Réunion de conciliation la semaine prochaine.
La Conférence des présidents d'Urml a exprimé sa solidarité envers l'union picarde. «Quand on a franchi la ligne jaune, il faut savoir dire stop», a déclaré son président, le Dr Philippe Boutin, qui «espère que les différents acteurs se remettront autour d'une table».

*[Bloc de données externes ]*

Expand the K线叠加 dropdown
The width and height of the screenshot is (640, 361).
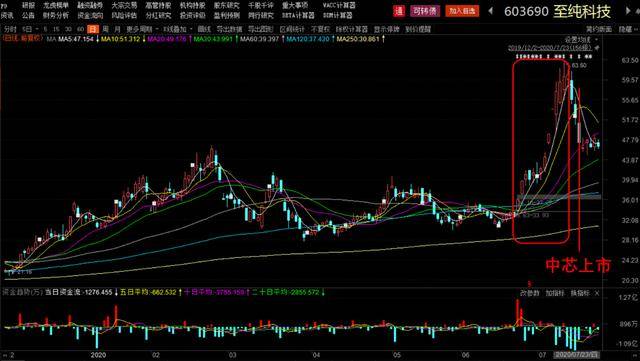click(x=177, y=29)
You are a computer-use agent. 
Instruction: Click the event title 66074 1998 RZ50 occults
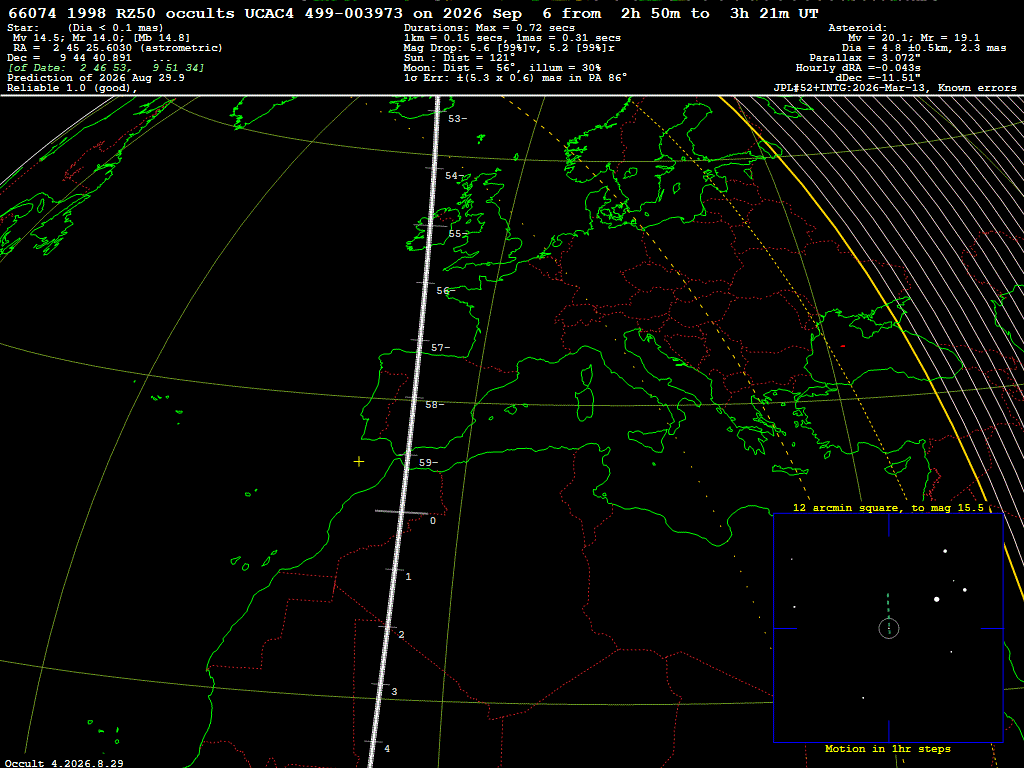(x=121, y=14)
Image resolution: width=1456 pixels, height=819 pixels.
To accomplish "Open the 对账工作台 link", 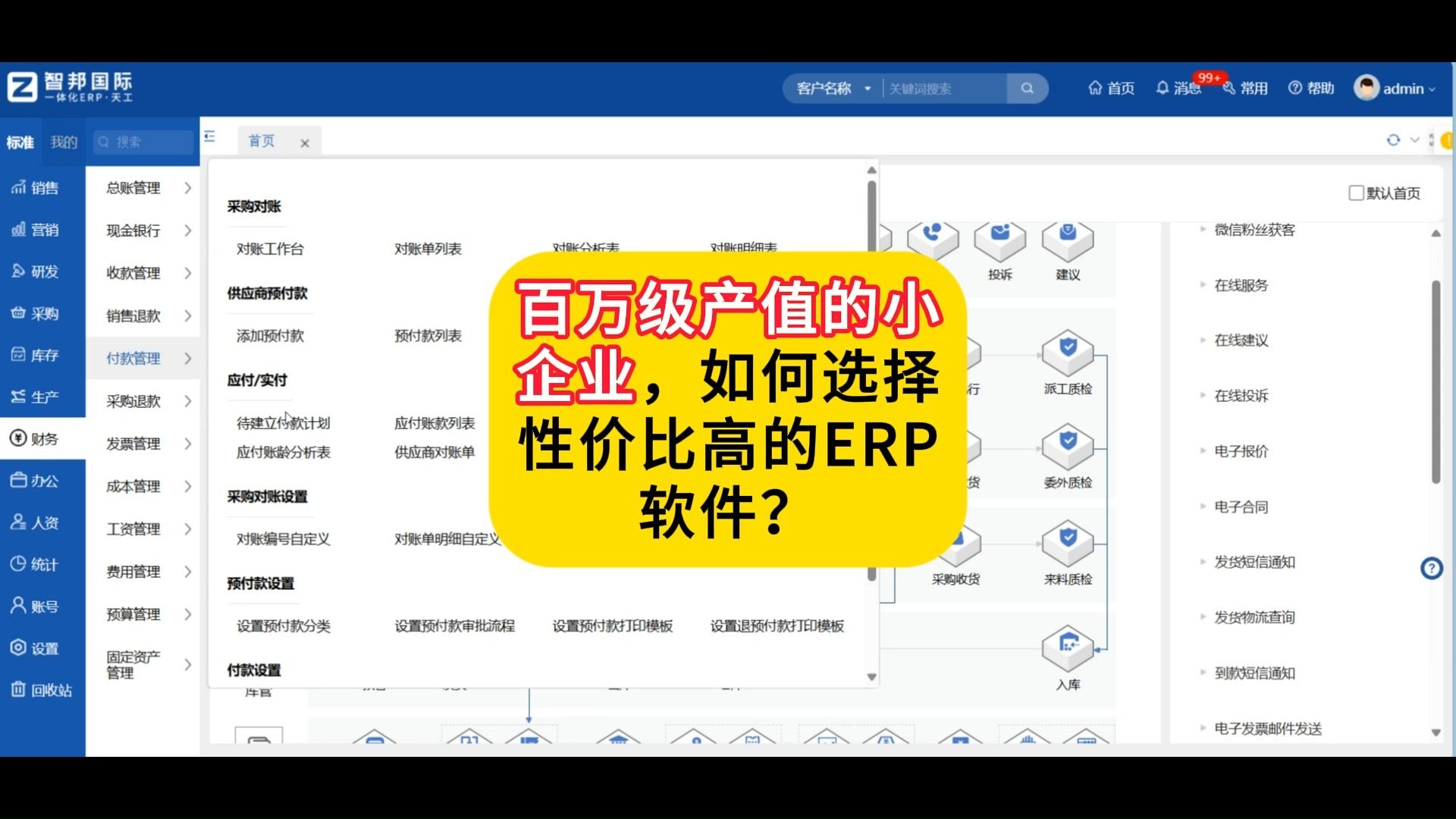I will coord(269,248).
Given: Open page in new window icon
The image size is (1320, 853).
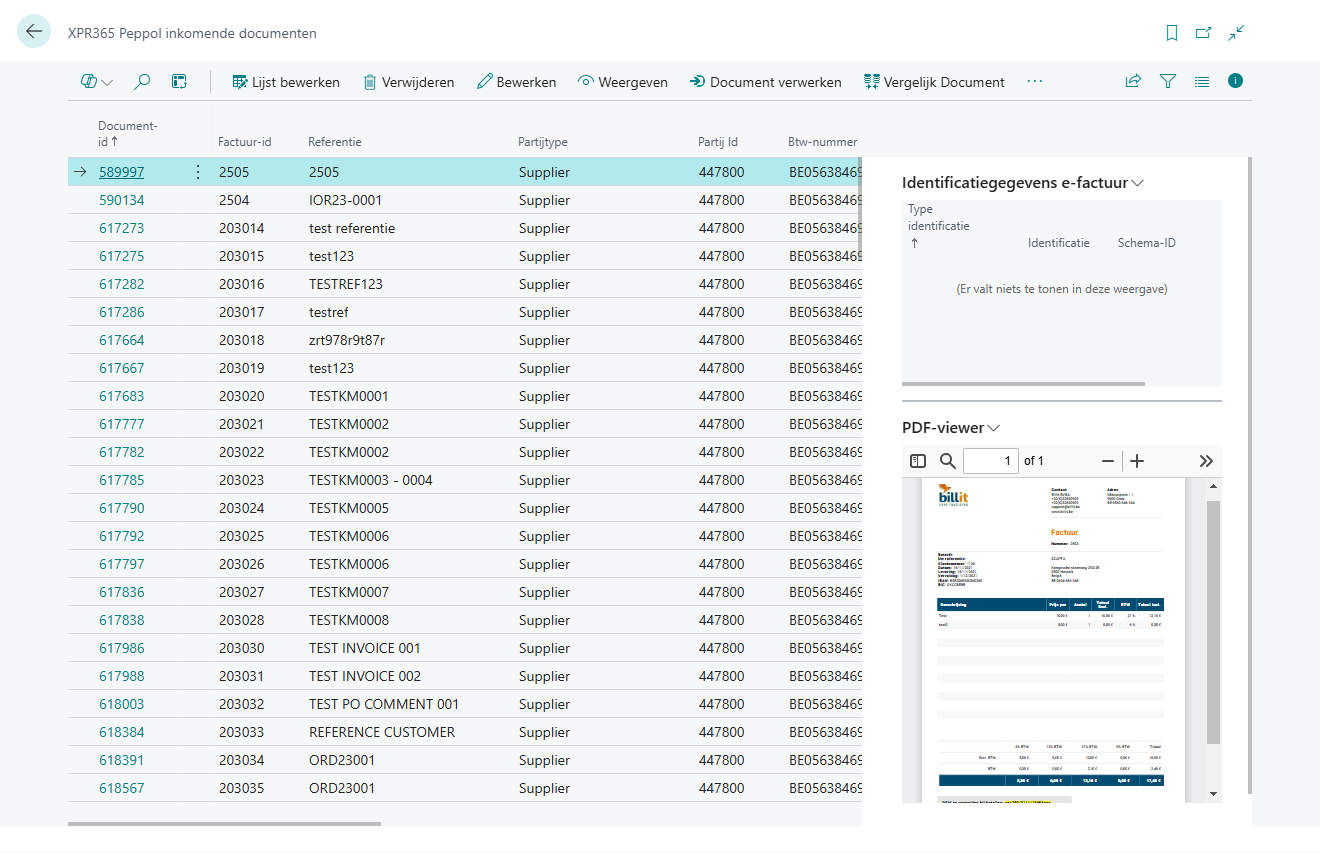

«L'Urml doit trouver sa place: on a besoin des médecins libéraux», confirme-t-on au GIP-DMP. Cette instance pilote du DMP au niveau national se propose d'ailleurs de «jouer les bons offices» en organisant une réunion dès la semaine prochaine «pour trouver une solution». La réconciliation ne paraît pas impossible du côté de l'Urml de Picardie. «Le DMP est un très bon projet, mais on en a perdu l'essence, l'objet, soutient le Dr Christine Boutet, chargée d'une mission sur le sujet auprès de l'union. Il ne faut pas casser la dynamique. Ce sont les médecins et leurs patients qui permettront au projet d'avoir l'approche technologique et l'approche humaine qui conviennent. Nous tirons la sonnette d'alarme car, si le dossier se fait sans l'Urml, elle ne pourra plus assurer la promotion du projet auprès des médecins libéraux.» Les choses s'arrangeront peut-être, mais le clash provoqué par l'Urml sème déjà le doute. Parmi la vingtaine de médecins libéraux qui ont expérimenté le DMP en Picardie, le Dr Gilles Revaux est aujourd'hui dans l'expectative. Alors que son cabinet était plein à craquer de journalistes fin septembre, lors de la venue de Xavier Bertrand, le Dr Revaux dit que les dossiers «n'ont jamais vraiment marché», même si le DMP est «une belle idée» sur le papier. Après le retrait annoncé de l'Urml, il le voit «en stand-by», si bien qu'il «fait moins d'efforts pour numériser tous (ses) documents parce que cela (lui) prend beaucoup de temps».